=== PROBLEM REQUIREMENTS ===
Using the records below, repeat exactly the lines from the one holding "The height and width of the screenshot is (381, 723)." through the one holding "You are a computer-use agent. The image", both ends included, and no others.

=== SUPPLIED ENTRIES ===
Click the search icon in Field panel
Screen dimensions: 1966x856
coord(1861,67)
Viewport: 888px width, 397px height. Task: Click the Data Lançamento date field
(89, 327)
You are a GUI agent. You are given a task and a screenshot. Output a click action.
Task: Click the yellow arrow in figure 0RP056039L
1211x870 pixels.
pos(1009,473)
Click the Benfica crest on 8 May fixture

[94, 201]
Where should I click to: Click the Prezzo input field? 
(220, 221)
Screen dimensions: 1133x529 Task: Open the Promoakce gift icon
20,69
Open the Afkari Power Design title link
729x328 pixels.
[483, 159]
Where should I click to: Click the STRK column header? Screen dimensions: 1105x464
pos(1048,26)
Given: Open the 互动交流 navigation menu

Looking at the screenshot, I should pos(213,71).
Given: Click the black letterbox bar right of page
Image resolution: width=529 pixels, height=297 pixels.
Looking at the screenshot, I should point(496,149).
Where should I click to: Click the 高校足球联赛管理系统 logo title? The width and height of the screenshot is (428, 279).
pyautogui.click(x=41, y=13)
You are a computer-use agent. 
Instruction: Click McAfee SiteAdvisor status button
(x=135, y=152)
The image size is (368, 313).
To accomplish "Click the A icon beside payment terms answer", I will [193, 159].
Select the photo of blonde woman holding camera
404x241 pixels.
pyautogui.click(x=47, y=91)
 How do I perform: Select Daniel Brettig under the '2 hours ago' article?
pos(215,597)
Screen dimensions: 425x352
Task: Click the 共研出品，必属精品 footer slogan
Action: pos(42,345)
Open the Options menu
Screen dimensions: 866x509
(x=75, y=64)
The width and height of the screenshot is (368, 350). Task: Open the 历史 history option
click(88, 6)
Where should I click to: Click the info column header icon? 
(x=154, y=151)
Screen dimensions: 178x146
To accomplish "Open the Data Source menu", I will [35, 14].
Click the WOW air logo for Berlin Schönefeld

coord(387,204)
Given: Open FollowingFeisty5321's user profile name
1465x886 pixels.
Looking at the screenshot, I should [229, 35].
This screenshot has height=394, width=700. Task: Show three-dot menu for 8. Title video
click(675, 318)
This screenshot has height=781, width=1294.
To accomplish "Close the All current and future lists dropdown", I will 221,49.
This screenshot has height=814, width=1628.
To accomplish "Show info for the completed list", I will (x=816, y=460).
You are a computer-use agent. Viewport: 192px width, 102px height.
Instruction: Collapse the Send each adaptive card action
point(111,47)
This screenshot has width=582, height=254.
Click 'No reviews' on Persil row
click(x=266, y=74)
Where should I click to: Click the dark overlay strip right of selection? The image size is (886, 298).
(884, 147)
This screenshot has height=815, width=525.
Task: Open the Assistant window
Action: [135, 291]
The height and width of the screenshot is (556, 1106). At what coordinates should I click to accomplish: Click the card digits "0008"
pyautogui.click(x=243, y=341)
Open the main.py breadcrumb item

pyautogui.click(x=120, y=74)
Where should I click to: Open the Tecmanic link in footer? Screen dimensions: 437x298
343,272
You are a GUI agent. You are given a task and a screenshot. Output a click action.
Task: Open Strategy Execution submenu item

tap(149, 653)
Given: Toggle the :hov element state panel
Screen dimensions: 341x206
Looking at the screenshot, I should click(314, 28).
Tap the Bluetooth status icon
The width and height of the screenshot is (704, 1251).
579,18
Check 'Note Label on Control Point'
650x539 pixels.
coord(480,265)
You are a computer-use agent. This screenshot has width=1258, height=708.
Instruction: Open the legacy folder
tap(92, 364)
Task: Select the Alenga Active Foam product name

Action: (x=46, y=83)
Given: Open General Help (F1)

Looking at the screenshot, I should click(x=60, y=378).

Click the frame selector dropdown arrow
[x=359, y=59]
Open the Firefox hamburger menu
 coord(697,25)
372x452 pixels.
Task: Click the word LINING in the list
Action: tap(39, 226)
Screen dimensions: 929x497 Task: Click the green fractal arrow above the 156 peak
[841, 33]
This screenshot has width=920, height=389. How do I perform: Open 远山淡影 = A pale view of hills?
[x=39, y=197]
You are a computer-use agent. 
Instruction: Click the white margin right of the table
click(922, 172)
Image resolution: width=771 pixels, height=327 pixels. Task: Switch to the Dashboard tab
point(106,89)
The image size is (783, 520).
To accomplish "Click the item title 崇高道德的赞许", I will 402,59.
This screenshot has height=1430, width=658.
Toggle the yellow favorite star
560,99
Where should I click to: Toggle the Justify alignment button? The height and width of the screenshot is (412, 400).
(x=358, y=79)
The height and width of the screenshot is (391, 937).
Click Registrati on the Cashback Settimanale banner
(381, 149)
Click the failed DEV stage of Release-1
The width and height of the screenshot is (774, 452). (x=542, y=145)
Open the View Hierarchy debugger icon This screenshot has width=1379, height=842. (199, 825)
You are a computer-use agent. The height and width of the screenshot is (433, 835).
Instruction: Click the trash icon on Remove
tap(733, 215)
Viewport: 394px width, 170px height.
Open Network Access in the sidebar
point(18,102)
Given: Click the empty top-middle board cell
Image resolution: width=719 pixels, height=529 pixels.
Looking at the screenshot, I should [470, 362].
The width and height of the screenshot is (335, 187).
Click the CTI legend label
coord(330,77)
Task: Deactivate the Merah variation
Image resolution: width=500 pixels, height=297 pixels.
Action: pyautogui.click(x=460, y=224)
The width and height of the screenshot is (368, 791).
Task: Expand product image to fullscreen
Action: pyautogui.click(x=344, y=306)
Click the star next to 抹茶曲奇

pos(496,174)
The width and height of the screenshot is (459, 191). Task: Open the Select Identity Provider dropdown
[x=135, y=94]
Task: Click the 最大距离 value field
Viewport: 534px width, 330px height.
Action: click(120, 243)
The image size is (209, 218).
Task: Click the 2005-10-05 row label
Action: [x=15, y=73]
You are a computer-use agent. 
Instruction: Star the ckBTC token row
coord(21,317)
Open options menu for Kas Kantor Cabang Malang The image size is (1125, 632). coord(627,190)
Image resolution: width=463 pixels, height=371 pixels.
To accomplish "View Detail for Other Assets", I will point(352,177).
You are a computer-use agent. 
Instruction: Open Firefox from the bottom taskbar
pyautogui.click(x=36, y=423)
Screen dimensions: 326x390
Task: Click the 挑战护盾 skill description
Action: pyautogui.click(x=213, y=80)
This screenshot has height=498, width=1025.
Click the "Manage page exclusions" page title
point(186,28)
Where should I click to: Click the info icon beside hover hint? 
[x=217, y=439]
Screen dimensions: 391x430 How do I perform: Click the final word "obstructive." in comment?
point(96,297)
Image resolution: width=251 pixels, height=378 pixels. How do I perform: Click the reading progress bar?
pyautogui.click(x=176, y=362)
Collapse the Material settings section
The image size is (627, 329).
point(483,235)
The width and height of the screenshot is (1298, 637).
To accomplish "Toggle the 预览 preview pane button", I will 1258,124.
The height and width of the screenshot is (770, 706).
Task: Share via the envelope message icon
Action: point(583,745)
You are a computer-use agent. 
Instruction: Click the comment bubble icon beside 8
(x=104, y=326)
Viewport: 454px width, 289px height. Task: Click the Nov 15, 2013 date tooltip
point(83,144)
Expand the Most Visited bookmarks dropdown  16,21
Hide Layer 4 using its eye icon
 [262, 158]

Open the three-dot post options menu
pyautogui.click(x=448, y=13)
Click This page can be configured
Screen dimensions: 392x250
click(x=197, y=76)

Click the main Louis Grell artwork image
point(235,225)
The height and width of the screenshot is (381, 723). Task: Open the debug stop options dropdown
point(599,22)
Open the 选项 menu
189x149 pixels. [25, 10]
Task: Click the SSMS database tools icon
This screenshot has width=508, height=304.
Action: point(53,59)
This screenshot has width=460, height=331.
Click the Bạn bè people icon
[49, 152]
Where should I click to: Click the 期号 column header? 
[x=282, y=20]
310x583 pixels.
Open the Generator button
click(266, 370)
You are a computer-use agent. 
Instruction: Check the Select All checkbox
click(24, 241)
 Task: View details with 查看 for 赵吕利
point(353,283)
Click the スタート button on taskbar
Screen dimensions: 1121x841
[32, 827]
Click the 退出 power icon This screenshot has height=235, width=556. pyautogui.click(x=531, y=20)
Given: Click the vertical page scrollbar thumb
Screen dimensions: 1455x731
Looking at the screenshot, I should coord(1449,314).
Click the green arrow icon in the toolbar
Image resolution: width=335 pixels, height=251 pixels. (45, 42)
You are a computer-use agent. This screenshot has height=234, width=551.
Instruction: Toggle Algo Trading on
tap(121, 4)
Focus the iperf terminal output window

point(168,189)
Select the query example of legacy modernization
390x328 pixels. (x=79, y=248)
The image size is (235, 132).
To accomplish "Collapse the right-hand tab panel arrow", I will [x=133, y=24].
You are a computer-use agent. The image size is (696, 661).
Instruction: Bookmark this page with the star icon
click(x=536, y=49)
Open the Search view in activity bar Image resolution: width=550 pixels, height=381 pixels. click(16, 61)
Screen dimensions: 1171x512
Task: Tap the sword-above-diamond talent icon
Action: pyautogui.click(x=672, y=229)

=== YOUR SOLUTION ===
The height and width of the screenshot is (381, 723). Task: Open the debug stop options dropdown
point(599,22)
Open the 选项 menu
189x149 pixels. [25, 10]
Task: Click the SSMS database tools icon
This screenshot has width=508, height=304.
Action: point(53,59)
This screenshot has width=460, height=331.
Click the Bạn bè people icon
[49, 152]
Where should I click to: Click the 期号 column header? 
[x=282, y=20]
310x583 pixels.
Open the Generator button
click(266, 370)
You are a computer-use agent. 
Instruction: Check the Select All checkbox
click(24, 241)
 Task: View details with 查看 for 赵吕利
point(353,283)
Click the スタート button on taskbar
Screen dimensions: 1121x841
[32, 827]
Click the 退出 power icon This screenshot has height=235, width=556. pyautogui.click(x=531, y=20)
Given: Click the vertical page scrollbar thumb
Screen dimensions: 1455x731
Looking at the screenshot, I should coord(1449,314).
Click the green arrow icon in the toolbar
Image resolution: width=335 pixels, height=251 pixels. (45, 42)
You are a computer-use agent. This screenshot has height=234, width=551.
Instruction: Toggle Algo Trading on
tap(121, 4)
Focus the iperf terminal output window

point(168,189)
Select the query example of legacy modernization
390x328 pixels. (x=79, y=248)
The image size is (235, 132).
To accomplish "Collapse the right-hand tab panel arrow", I will [x=133, y=24].
You are a computer-use agent. The image size is (696, 661).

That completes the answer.